Google seems to have thrown yet another tantrum.
This time it’s throwing its toys out of the pram as what looks to be a result of losing out on acquiring some of Nortel’s patents and claiming that the law surrounding patents should be changed.
Although it stalked Nortel as soon as it found out about the 6,000 patents that it was putting up for sale, claiming at the time the portfolio would “create a disincentive for others to sue Google”, it didn’t bank on rivals Apple, Ericsson, Microsoft and RIM winning the licences. The consortium won the patents as a result of topping Google’s $900 million bid.
At the time the company didn’t have much to say except that that the outcome was “disappointing.”

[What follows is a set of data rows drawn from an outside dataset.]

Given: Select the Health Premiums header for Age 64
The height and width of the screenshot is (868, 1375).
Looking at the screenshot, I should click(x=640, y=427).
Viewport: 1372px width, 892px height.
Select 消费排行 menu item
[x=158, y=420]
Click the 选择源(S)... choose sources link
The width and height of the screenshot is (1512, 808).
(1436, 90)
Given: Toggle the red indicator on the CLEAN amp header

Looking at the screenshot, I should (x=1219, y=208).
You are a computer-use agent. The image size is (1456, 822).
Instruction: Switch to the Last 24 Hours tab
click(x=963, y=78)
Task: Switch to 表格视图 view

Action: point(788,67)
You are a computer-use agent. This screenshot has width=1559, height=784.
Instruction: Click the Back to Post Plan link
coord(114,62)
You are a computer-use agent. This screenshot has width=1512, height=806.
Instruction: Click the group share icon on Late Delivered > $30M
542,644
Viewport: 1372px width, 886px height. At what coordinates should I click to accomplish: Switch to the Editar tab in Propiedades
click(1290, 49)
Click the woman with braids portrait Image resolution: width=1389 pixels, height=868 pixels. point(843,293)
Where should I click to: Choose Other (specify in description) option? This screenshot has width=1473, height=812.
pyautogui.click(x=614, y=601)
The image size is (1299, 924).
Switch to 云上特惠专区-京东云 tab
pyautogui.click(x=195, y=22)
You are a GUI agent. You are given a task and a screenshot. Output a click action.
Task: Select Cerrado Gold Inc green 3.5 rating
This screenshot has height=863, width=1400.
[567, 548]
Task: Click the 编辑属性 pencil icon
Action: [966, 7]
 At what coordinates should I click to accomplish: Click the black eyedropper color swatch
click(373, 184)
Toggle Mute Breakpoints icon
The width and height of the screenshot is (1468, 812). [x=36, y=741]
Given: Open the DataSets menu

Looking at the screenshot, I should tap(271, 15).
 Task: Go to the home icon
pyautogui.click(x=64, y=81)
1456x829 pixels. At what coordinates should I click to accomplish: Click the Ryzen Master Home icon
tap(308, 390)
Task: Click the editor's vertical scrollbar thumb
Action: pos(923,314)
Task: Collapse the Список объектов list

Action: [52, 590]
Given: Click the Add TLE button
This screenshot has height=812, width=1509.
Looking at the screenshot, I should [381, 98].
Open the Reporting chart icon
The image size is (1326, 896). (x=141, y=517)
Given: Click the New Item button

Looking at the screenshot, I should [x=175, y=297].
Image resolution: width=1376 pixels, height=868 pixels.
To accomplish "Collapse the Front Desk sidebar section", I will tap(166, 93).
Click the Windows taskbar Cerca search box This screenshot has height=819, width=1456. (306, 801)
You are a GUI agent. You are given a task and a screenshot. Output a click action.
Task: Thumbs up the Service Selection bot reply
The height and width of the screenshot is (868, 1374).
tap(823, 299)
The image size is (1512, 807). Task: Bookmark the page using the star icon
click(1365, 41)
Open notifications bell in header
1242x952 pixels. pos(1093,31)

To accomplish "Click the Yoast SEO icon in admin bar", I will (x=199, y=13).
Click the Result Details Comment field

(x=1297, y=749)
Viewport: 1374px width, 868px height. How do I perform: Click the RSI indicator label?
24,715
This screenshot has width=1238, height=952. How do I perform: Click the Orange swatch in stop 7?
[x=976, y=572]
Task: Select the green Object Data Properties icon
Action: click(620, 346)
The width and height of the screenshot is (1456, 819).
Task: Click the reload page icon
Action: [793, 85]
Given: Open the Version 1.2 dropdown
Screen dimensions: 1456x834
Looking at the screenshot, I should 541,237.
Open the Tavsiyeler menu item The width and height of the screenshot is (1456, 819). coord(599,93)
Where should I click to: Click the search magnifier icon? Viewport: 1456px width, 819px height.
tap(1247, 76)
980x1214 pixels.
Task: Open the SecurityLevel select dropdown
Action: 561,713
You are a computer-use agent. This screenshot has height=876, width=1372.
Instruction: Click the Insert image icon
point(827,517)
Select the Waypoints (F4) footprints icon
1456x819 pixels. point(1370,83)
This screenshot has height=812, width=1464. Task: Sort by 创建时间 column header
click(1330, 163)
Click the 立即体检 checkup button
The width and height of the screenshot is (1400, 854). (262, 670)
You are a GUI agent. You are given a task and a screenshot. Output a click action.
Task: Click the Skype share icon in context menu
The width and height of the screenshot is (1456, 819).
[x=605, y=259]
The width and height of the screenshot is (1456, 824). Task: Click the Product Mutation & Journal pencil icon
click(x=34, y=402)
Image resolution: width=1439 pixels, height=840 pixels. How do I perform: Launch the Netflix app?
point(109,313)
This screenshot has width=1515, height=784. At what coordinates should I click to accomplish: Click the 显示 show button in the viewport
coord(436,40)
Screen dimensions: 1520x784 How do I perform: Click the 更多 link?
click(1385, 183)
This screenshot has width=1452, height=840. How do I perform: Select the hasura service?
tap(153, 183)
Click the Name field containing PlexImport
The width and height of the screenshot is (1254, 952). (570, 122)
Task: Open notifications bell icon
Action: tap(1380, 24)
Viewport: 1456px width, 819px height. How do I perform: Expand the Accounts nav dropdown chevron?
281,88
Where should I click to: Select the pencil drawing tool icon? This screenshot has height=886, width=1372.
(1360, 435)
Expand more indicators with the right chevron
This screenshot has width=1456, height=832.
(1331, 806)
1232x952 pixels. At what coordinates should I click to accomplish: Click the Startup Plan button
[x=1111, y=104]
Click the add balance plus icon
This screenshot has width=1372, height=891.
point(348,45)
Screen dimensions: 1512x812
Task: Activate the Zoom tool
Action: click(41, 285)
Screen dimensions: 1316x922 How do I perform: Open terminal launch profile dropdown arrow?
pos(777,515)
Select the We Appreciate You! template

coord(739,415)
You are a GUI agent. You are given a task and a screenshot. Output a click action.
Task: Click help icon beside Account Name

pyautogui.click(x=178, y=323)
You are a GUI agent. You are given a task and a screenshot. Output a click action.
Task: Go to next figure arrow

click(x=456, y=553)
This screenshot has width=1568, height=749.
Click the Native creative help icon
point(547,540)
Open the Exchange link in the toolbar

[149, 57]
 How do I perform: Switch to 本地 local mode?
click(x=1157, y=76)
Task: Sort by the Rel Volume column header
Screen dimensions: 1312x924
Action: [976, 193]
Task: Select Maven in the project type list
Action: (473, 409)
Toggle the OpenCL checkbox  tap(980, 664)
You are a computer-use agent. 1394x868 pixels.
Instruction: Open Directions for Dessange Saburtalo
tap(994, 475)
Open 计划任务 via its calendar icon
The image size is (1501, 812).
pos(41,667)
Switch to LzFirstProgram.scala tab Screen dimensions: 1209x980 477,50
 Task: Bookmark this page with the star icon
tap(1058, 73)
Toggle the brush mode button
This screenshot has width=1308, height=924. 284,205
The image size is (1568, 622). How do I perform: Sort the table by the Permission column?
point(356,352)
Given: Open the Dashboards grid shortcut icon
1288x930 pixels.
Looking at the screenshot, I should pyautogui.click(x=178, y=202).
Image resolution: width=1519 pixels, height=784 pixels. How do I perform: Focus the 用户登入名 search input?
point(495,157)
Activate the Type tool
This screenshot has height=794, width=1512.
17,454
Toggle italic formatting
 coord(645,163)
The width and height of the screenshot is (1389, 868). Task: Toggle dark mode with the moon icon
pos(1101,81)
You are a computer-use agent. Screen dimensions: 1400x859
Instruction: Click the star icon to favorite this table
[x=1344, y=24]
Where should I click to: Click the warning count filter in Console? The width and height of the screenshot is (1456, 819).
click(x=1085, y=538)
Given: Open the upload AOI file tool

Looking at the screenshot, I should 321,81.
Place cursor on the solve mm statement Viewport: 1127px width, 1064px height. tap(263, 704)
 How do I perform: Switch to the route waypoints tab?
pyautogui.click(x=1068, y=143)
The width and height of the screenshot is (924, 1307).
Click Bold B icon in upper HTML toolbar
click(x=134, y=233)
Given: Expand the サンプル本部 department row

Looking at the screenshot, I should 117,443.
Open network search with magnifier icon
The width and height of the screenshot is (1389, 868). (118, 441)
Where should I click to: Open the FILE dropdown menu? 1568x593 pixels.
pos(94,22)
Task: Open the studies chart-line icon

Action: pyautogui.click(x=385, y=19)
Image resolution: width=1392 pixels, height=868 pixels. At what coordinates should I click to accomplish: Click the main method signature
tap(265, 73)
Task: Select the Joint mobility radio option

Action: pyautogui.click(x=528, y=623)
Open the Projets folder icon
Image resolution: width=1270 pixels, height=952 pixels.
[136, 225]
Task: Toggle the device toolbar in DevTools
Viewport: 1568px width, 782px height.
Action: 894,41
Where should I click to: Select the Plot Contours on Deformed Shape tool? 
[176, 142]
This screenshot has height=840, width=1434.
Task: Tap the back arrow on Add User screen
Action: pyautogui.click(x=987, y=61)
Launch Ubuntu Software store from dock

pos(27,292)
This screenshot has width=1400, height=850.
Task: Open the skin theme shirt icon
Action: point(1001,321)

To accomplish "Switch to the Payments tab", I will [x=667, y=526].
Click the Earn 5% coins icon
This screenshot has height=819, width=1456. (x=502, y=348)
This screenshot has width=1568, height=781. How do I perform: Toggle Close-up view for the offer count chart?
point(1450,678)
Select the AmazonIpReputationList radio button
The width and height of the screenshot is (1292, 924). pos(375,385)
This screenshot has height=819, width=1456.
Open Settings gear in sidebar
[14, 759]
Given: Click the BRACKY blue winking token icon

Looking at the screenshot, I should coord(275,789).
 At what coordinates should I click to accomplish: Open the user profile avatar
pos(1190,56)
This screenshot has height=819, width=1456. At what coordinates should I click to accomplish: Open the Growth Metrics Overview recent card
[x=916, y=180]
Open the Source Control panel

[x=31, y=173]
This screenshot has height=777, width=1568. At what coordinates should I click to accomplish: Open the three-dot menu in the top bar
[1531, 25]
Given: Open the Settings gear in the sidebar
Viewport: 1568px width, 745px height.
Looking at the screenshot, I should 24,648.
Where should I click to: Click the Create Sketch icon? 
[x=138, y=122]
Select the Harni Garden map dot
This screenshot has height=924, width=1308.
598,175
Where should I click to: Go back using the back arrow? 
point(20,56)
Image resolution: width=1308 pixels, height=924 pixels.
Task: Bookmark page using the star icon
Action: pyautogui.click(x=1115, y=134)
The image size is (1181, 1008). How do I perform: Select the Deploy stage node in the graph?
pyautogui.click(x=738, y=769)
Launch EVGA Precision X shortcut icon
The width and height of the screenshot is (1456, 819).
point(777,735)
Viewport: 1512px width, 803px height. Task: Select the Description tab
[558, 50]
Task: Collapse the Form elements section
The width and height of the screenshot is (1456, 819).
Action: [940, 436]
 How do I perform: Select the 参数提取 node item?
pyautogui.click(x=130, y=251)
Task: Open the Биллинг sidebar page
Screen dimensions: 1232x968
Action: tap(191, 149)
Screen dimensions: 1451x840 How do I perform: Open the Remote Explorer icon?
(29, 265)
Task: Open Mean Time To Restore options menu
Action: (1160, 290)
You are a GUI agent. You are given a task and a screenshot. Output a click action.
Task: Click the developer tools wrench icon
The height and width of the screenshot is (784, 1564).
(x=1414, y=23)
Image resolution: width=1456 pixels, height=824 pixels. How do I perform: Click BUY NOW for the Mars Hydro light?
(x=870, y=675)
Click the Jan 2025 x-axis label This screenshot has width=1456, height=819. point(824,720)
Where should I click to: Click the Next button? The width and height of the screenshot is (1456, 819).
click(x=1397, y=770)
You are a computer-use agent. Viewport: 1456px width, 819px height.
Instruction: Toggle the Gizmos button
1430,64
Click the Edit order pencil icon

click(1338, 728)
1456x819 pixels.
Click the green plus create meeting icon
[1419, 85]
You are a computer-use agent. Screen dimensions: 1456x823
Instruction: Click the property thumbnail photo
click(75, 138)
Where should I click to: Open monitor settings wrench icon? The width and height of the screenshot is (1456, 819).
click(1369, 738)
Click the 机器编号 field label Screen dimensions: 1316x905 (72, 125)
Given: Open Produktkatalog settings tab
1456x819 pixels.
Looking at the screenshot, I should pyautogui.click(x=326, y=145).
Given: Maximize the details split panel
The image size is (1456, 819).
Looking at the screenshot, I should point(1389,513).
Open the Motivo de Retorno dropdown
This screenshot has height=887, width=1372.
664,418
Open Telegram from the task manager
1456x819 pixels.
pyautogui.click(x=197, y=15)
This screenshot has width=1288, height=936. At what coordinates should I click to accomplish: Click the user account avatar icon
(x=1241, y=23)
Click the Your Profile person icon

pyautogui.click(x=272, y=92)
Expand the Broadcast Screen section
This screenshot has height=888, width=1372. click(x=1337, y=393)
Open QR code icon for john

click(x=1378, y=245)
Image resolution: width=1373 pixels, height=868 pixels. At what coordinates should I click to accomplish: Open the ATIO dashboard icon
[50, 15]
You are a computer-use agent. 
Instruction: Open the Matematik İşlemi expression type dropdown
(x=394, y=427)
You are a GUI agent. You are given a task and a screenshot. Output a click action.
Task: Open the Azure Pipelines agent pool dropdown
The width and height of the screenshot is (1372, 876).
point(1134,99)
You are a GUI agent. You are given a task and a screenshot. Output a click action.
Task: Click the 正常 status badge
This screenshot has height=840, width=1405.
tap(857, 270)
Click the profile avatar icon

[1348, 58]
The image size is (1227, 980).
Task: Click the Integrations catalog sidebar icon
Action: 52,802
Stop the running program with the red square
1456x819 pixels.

Now it seems Google wants its revenge. In an interview with TechCrunch Kent Walker, Google’s Senior Vice President & General Counsel described the patent sector as a plate of “spaghetti”, ironically moaning that everyone was suing everyone else.
He said that a patent was no longer an innovation but the “right to block someone else from innovating. “
He carried on his moans to Bloomberg where he likened patent purchases, and their resulting use, as a battlefield and added that it was hard to find a way through the “mess” of litigation.
“It’s hard to find what’s the best path – there’s so much litigation,” he said.
“We’re exploring a variety of different things.”
As a result of these, Google is now calling for a patent reform, which it says will benefit users and the US economy as a whole.
However, as IP expert Florian Mueller pointed out the company is already stockpiling patents, which we assume it’s getting ready to hold against those who get in its way.
He added that Mr Waker’s statements could be a case of sour grapes, claiming that “Google would have had much more credibility as a critic of the patent system if it had spoken out at a time when it was either a winner or at least not a loser of the patent game.”
He added that there were also doubts as to whether Google’s respect for other people’s and companies’ intellectual property rights was sincere, which was backed up by its failure to support Android app developers against Lodsys and other trolls.
If it gets its patent reform we could see smaller companies be eaten up by the dominant company, under the guise of “innovation.”